_TASK DESCRIPTION_
Retype, word for word, each line between the lines holding "Select the 1W interval" and "The width and", inclusive, and leave the rest of the data alone.

_MATERIAL FOR THIS TASK_

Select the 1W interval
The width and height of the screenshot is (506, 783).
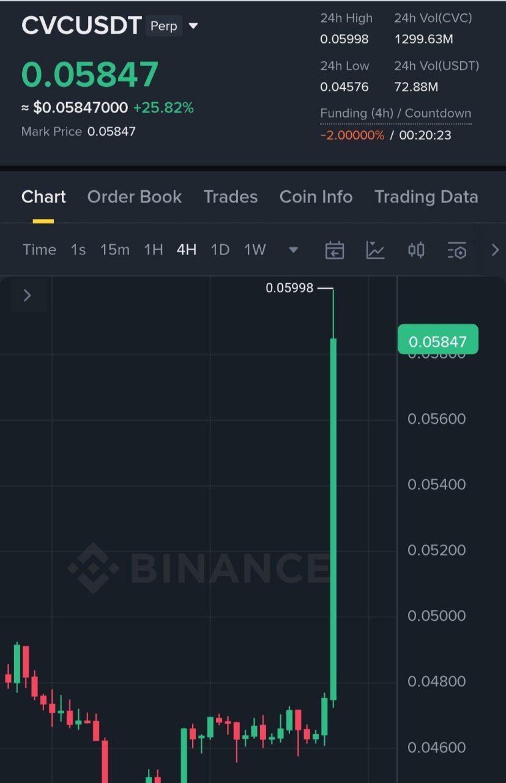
==
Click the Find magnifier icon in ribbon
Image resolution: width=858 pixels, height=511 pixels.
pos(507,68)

_PROBLEM SOLUTION_
Select the 1W interval
The width and height of the screenshot is (506, 783).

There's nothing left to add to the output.